This afternoon, Facebook has made one of those announcements a company never really wants to have to make: they’ve had a rather unfortunate bug problem. The big problem here was, as Facebook notes, that their most recent method for recommending friends to new users also contained contact information of users – this including information added to Facebook by the users, mind you, nothing deeper than that.
This sort of thing doesn’t necessarily affect the everyday Facebook citizen, and it’s not as if you’ll be needing to change your address or credit card number any time soon (unless you store those sorts of things in your Facebook account, for whatever reason). Instead this breach was discovered by the Facebook security team and fixed the situation by disabling their “download-your-information” tool.
“We’ve concluded that approximately 6 million Facebook users had email addresses or telephone numbers shared. There were other email addresses or telephone numbers included in the downloads, but they were not connected to any Facebook users or even names of individuals. For almost all of the email addresses or telephone numbers impacted, each individual email address or telephone number was only included in a download once or twice. This means, in almost all cases, an email address or telephone number was only exposed to one person. Additionally, no other types of personal or financial information were included and only people on Facebook – not developers or advertisers – have access to the DYI tool.” – Facebook
So no developers and no advertising agencies were able to see this information, but basically any Facebook user could. Does that keep your worries at bay?

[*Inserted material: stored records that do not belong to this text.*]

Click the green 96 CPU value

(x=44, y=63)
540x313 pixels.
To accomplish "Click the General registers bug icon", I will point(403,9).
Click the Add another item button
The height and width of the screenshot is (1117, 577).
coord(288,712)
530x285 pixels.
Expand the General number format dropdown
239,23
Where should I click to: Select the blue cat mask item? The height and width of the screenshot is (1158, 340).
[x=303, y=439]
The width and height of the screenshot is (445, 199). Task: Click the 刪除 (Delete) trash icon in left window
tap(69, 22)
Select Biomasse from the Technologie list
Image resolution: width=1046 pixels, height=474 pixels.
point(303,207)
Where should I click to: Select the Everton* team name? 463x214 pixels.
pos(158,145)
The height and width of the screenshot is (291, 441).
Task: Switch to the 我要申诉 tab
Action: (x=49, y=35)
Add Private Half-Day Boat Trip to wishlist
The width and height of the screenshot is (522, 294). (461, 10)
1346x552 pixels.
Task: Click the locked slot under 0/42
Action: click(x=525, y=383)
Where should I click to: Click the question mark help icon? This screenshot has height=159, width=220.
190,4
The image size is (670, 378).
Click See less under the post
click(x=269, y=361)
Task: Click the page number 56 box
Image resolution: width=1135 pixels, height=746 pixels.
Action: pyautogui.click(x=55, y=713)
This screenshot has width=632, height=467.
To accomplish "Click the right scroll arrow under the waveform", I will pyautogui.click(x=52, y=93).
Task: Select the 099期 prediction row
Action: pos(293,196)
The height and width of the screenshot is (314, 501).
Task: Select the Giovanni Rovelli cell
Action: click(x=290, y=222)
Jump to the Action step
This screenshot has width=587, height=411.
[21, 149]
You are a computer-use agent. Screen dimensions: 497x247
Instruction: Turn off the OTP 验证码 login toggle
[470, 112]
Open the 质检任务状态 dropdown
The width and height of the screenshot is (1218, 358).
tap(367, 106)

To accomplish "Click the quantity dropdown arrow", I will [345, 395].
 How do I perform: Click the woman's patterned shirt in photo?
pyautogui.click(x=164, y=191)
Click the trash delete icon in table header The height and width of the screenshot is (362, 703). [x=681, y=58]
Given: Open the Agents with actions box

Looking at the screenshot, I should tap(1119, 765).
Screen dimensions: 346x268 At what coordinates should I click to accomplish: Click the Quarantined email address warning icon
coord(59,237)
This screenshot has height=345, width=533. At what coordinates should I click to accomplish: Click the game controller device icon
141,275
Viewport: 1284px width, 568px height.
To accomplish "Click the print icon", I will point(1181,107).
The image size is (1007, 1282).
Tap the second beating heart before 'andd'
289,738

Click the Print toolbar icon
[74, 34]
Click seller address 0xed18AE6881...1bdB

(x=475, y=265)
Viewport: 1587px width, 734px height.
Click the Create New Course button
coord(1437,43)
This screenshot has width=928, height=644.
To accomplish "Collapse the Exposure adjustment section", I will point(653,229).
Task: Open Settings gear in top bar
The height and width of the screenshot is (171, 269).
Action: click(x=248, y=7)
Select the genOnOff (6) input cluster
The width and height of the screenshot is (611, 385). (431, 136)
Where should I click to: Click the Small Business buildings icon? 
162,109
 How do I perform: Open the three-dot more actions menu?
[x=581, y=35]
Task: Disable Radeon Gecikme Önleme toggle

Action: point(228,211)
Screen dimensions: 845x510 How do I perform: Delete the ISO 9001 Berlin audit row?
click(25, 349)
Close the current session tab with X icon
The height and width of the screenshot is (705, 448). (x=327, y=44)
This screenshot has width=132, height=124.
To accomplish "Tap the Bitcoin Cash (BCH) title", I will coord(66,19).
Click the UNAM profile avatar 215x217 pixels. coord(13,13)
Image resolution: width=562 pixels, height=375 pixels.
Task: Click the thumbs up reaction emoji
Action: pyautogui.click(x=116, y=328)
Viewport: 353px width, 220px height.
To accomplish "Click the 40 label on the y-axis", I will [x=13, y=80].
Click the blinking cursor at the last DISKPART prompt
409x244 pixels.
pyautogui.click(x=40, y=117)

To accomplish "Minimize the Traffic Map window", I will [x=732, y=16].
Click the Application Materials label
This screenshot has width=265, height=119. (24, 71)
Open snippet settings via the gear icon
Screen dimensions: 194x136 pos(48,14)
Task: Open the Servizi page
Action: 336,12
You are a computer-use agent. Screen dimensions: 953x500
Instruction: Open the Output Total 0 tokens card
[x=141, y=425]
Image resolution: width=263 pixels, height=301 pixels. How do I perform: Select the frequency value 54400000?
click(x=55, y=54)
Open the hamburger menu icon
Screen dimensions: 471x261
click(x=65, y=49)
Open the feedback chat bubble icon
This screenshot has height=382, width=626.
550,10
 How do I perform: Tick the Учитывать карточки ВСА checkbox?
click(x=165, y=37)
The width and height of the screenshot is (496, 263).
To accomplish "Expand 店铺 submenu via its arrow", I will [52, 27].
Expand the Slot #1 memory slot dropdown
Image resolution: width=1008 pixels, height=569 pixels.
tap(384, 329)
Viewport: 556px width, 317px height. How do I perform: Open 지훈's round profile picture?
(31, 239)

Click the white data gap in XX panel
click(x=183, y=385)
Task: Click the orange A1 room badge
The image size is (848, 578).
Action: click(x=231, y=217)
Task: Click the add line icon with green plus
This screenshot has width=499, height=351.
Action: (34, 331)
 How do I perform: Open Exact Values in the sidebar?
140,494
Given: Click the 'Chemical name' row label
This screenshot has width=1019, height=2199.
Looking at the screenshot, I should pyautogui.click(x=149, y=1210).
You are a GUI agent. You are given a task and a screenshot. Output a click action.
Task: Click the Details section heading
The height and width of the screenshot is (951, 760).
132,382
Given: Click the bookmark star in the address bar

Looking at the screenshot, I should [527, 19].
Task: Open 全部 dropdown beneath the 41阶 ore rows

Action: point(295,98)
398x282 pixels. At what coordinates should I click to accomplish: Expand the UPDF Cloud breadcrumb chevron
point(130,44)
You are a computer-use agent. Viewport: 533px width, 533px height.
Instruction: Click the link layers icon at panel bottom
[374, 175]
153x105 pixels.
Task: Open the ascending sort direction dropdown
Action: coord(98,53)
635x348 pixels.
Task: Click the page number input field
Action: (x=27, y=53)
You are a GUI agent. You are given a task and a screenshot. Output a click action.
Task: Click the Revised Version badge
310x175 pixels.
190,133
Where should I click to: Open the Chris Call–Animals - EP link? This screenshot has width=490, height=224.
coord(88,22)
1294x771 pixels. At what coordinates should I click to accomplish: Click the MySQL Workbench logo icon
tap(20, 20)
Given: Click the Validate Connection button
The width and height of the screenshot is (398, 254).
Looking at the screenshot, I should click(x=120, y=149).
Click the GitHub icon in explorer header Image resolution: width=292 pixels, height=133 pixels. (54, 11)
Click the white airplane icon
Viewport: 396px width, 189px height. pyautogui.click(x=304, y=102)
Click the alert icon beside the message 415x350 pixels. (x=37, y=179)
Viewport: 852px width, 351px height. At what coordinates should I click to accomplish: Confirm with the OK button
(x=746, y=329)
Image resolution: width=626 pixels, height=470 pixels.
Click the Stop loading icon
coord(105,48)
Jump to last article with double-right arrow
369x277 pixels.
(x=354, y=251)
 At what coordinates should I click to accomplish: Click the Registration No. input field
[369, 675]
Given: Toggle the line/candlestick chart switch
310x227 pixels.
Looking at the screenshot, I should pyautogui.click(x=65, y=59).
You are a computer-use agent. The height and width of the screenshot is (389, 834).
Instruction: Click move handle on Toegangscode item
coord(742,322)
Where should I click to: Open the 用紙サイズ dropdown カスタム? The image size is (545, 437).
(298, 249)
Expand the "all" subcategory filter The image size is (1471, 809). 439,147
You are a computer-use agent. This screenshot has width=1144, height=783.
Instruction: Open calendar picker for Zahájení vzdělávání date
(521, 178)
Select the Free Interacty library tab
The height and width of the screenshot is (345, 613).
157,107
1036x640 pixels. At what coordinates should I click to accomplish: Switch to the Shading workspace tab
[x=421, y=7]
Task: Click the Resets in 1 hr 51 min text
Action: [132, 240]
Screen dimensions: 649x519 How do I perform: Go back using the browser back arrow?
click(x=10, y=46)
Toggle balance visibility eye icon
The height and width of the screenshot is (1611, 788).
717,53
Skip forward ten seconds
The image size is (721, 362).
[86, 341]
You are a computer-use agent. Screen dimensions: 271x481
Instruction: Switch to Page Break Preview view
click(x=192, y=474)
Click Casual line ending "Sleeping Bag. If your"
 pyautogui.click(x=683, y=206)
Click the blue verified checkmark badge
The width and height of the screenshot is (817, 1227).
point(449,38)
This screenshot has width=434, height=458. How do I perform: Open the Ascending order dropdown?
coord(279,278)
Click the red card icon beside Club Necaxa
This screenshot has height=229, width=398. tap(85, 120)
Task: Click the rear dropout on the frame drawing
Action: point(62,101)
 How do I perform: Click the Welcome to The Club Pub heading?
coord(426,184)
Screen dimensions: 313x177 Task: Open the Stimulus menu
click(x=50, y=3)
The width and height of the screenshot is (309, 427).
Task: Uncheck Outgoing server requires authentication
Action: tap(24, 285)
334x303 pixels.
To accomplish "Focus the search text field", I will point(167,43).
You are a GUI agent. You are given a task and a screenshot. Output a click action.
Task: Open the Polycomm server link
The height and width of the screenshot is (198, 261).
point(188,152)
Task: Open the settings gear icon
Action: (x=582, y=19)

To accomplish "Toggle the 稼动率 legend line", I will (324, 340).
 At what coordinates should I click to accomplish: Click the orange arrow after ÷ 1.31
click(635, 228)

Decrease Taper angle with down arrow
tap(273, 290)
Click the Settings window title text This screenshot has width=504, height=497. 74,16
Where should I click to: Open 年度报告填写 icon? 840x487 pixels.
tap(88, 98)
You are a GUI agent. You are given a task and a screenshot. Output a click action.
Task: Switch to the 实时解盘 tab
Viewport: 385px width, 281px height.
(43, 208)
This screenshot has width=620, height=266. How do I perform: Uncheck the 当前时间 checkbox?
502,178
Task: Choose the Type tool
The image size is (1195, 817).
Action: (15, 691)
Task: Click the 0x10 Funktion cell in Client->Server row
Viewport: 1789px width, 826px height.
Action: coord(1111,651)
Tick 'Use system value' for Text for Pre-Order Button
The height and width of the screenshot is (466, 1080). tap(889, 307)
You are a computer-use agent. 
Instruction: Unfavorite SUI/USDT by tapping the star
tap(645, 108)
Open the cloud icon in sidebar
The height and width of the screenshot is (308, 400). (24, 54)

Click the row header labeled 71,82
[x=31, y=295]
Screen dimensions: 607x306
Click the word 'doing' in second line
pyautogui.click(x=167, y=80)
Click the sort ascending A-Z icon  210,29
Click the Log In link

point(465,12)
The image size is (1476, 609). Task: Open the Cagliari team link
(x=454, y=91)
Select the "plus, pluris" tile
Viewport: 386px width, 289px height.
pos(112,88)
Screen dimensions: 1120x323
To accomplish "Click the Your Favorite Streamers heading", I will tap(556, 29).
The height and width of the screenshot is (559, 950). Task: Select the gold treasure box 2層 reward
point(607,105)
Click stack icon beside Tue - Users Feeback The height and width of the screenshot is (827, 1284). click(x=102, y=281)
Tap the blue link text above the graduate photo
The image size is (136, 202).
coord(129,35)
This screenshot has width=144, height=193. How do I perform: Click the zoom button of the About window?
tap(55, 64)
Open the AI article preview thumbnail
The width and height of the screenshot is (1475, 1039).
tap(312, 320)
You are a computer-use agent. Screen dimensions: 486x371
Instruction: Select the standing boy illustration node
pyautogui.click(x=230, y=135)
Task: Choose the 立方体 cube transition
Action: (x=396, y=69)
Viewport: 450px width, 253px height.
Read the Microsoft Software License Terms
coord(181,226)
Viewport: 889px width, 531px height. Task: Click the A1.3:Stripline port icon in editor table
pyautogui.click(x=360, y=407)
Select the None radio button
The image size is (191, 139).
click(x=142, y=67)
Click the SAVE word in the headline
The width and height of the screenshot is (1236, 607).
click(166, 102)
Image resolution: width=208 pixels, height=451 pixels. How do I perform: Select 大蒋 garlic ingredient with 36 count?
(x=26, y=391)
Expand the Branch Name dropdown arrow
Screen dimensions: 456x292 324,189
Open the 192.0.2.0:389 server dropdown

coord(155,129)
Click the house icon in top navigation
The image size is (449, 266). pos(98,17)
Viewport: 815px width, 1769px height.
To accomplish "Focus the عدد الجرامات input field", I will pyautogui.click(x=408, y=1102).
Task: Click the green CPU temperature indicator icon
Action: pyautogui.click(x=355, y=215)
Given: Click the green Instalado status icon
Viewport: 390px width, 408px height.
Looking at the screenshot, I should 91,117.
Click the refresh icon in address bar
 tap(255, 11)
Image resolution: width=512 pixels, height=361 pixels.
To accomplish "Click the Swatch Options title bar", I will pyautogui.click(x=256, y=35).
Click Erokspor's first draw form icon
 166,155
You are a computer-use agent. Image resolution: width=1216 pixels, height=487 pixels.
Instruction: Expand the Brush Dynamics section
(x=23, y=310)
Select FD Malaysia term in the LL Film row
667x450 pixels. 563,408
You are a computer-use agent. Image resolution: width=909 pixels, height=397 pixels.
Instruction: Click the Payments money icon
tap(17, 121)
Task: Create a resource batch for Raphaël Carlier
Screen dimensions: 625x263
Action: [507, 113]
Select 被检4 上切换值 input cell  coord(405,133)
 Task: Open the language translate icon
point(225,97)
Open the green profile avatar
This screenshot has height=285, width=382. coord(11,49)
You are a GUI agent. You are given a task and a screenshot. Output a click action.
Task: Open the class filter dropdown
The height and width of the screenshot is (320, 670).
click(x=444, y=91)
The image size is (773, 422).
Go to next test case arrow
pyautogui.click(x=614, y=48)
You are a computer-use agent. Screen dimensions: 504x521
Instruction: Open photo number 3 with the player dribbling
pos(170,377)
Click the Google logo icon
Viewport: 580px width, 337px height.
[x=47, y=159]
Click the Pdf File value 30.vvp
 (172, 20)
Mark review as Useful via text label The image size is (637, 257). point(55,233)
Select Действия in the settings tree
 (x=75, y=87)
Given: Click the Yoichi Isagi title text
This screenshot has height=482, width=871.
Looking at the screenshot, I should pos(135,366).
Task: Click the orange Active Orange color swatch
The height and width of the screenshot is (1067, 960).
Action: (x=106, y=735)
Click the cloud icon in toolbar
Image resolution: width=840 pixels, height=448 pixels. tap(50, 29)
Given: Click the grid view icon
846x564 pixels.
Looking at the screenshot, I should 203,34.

Note also that the DYI tool was turned back on no long after it’d been shut down for a short period. No worries, continue with the downloading!
“After review and confirmation of the bug by our security team, we immediately disabled the DYI tool to fix the problem and were able to turn the tool back on the next day once we were satisfied that the problem had been fixed.” -Facebook
Facebook’s message includes a note that suggests that they are “in the process of notifying affected users via email.” They’ve also been clear that the user that found the security breach made the report to their White Hat program which in turn paid out a “bug bounty” as a reward. Remember that kids – find the breaks in the internet and ye shall be handsomely rewarded!